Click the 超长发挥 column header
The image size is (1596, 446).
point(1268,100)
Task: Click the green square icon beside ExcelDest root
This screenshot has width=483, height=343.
...
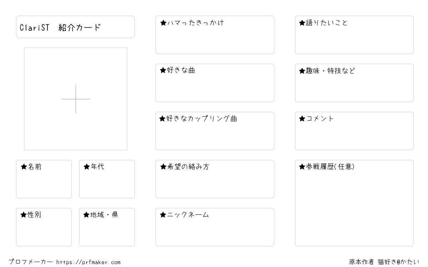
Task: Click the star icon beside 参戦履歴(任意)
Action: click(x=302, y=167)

■ Your instructions
Copy the lines above exactly. Start with the line containing "Task: Click the green", end with the line containing "This screenshot has width=483, height=343.", and include both.

■ Exercise response
Task: Click the green square icon beside ExcelDest root
This screenshot has width=483, height=343.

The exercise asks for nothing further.